JOBS:
1/ In the forum thread below about the approaching New Year, quote the passage from "Revise the approach" to "beor it breaks)".
2/ In the forum thread below about the approaching New Year, what does Drac hope never to do again?

TEXT PROVIDED:

# Another 365 Down



## OnlyAnEgg (Dec 22, 2005)

As the New Year approaches, what are some things you did this year that:
a) you'd like to continue and, perhaps, improve upon,
b) you hope you never do voluntary or forced again and
c) you'd like to change in your art?


----------



## Drac (Dec 22, 2005)

OnlyAnEgg said:
			
		

> As the New Year approaches, what are some things you did this year that:
> a) you'd like to continue


 
a.Attend as many seminar as schools as I can afford



> you hope you never do voluntary or forced again


 a. Work an 18 hr shift.



> you'd like to change in your art?


 
a. Nothing...


----------



## jujutsu_indonesia (Dec 22, 2005)

OnlyAnEgg said:
			
		

> As the New Year approaches, what are some things you did this year that:
> a) you'd like to continue and, perhaps, improve upon,
> b) you hope you never do voluntary or forced again and
> c) you'd like to change in your art?


 
a. training in wado-ryu. This is one wonderful art
b. working overtime on sundays. it sux 
c. learn some grappling. I always lost sparring matches to bjj guys.


----------



## Navarre (Dec 22, 2005)

OnlyAnEgg said:
			
		

> As the New Year approaches, what are some things you did this year that:
> a) you'd like to continue and, perhaps, improve upon,


 
my level of physical conditioning



			
				OnlyAnEgg said:
			
		

> b) you hope you never do voluntary or forced again


 
I'm good with everything



			
				OnlyAnEgg said:
			
		

> and
> c) you'd like to change in your art?


 
Revise the approach to The Basics of Seiei Kan but I don't have the authority to do that.


----------



## tshadowchaser (Dec 22, 2005)

I would like to continue to xpose the art I am in to more of the wols inthe next year

I hope my plant foot never comes out from under me again while in a sparring session and if it dose my chin stays on my chest ( the floor can't take too many dings from my head beor it breaks)

(Rows of pointing data)

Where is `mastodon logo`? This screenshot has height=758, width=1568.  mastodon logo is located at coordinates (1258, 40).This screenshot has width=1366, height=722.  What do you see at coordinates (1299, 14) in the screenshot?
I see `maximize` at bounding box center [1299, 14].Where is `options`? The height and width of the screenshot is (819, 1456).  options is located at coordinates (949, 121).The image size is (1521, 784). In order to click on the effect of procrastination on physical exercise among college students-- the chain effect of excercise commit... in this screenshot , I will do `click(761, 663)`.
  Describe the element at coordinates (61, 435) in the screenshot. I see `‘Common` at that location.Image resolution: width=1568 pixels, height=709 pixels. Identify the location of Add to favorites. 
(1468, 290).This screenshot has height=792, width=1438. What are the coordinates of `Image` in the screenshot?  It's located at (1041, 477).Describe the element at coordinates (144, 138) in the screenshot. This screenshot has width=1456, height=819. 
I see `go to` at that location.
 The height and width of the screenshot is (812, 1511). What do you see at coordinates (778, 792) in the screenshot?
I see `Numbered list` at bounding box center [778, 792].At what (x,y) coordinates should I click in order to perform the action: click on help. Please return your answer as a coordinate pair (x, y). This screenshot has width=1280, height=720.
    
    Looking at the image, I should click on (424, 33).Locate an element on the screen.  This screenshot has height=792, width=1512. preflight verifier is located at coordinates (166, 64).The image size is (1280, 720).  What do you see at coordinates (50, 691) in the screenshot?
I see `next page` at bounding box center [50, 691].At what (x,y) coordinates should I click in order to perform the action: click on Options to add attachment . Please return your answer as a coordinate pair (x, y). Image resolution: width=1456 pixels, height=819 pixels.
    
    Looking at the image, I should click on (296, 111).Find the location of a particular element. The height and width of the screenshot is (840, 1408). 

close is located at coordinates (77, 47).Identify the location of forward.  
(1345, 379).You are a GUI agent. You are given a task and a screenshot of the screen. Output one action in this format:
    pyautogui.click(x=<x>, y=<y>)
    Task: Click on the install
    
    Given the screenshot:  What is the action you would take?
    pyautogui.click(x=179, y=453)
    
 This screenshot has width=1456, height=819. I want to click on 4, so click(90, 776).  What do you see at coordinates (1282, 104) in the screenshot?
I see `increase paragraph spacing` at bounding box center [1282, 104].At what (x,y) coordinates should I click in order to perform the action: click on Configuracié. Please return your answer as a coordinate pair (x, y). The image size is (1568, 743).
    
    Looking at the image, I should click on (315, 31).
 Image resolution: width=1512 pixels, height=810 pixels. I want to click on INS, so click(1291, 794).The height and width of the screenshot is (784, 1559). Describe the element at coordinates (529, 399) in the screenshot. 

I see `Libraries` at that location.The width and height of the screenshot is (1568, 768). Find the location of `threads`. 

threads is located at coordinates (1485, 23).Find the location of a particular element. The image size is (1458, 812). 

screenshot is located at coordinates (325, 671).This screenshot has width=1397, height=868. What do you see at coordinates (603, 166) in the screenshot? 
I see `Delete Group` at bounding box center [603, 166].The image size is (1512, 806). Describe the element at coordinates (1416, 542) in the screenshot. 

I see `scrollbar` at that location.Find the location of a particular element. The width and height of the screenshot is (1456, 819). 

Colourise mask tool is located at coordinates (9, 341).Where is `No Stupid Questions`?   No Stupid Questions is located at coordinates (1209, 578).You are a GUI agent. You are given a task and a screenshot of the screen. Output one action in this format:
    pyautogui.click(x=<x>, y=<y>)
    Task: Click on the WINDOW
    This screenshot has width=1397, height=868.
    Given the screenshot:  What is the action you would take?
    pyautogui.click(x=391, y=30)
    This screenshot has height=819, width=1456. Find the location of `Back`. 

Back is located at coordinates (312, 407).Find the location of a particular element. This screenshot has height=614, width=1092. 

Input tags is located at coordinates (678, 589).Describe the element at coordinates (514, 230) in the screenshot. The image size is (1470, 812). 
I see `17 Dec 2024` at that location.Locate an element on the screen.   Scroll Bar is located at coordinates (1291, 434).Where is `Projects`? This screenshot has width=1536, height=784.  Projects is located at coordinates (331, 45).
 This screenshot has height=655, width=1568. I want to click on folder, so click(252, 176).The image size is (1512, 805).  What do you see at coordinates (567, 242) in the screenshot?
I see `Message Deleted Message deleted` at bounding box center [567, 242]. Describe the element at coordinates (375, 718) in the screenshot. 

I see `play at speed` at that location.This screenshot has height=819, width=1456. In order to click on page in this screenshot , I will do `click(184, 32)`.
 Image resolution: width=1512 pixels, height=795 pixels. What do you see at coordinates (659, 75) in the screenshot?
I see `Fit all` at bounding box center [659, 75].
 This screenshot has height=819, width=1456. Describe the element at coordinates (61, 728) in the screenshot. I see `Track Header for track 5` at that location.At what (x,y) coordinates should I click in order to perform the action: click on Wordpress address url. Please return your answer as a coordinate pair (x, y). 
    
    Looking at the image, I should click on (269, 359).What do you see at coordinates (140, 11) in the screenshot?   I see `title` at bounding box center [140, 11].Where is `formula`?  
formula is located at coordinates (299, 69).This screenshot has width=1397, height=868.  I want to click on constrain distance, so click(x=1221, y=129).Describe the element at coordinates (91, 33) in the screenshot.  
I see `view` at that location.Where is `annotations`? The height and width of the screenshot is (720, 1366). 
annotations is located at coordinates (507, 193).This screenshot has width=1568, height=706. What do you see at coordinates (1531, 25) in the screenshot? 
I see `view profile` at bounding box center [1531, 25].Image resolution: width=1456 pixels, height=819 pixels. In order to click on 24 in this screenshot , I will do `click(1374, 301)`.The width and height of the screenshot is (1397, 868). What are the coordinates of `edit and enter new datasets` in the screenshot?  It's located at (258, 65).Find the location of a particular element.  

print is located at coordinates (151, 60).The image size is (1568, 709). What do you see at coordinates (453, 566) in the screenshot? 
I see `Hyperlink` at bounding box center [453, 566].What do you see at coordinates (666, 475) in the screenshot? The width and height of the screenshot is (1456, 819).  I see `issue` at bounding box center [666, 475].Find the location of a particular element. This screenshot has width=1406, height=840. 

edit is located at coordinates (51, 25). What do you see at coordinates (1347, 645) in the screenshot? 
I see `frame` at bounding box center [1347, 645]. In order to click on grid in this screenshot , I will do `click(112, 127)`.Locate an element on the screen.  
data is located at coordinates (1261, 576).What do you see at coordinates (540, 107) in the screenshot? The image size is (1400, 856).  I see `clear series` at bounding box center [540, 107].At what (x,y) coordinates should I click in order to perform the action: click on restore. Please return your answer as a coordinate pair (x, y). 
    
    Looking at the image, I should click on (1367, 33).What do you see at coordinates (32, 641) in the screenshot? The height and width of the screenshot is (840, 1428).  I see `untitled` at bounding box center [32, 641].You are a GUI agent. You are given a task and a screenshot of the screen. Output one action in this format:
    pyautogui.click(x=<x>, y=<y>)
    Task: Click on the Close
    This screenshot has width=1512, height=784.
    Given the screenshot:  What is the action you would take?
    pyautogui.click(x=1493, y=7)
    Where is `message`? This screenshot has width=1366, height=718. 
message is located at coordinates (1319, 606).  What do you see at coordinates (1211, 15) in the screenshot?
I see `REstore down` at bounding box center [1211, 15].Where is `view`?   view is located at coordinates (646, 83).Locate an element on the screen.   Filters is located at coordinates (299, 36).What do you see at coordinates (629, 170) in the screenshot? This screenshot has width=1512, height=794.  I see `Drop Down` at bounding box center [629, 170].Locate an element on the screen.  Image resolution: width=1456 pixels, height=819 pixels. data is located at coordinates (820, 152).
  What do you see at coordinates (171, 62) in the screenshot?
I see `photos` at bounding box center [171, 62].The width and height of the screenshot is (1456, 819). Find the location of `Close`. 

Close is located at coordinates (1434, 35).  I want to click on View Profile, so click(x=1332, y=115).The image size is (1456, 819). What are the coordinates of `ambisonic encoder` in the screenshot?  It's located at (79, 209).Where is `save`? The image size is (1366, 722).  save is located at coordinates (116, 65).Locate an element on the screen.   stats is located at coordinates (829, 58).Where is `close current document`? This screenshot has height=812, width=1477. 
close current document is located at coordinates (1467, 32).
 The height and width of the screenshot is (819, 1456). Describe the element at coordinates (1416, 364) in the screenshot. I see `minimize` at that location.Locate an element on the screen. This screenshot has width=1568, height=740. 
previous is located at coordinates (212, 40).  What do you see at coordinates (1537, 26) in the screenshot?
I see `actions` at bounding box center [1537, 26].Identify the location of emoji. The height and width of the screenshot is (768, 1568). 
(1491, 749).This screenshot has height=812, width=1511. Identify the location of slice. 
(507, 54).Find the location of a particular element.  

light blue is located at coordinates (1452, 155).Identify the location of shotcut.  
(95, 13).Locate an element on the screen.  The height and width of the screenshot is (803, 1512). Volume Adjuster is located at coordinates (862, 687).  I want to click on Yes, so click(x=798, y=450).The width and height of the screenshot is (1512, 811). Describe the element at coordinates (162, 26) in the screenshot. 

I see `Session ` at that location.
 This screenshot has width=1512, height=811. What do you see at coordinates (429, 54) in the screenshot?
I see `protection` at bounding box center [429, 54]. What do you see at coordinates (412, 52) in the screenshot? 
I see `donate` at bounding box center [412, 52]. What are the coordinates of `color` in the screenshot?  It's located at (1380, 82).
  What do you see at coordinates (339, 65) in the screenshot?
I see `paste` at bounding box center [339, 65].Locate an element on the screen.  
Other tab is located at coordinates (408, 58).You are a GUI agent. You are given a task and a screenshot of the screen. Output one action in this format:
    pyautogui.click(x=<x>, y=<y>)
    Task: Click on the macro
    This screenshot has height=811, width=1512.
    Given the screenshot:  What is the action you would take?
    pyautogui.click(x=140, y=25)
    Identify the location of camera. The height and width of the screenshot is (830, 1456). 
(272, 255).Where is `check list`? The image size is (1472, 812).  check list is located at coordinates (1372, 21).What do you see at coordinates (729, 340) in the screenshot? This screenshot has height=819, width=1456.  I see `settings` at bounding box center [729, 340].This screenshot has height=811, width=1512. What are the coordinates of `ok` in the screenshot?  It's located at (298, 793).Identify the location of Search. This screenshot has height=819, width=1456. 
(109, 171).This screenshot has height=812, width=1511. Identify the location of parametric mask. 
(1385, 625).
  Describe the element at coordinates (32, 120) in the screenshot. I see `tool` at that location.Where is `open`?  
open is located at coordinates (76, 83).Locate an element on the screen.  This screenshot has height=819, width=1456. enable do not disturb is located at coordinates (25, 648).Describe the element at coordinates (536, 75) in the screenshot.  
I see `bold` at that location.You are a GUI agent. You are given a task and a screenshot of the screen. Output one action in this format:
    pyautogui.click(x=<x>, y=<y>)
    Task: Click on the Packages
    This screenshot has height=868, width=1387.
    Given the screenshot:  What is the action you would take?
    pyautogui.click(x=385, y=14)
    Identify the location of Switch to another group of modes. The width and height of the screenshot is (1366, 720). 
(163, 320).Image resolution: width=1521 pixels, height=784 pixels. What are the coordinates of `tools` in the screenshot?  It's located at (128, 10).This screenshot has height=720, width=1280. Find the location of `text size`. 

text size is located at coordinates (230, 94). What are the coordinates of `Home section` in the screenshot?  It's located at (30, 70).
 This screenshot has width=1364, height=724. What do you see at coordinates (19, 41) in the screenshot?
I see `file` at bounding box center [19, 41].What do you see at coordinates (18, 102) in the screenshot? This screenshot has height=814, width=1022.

SET OF ANSWERS:
1/
Revise the approach to The Basics of Seiei Kan but I don't have the authority to do that.


----------



## tshadowchaser (Dec 22, 2005)

I would like to continue to xpose the art I am in to more of the wols inthe next year

I hope my plant foot never comes out from under me again while in a sparring session and if it dose my chin stays on my chest ( the floor can't take too many dings from my head beor it breaks)

2/ Work an 18-hour shift.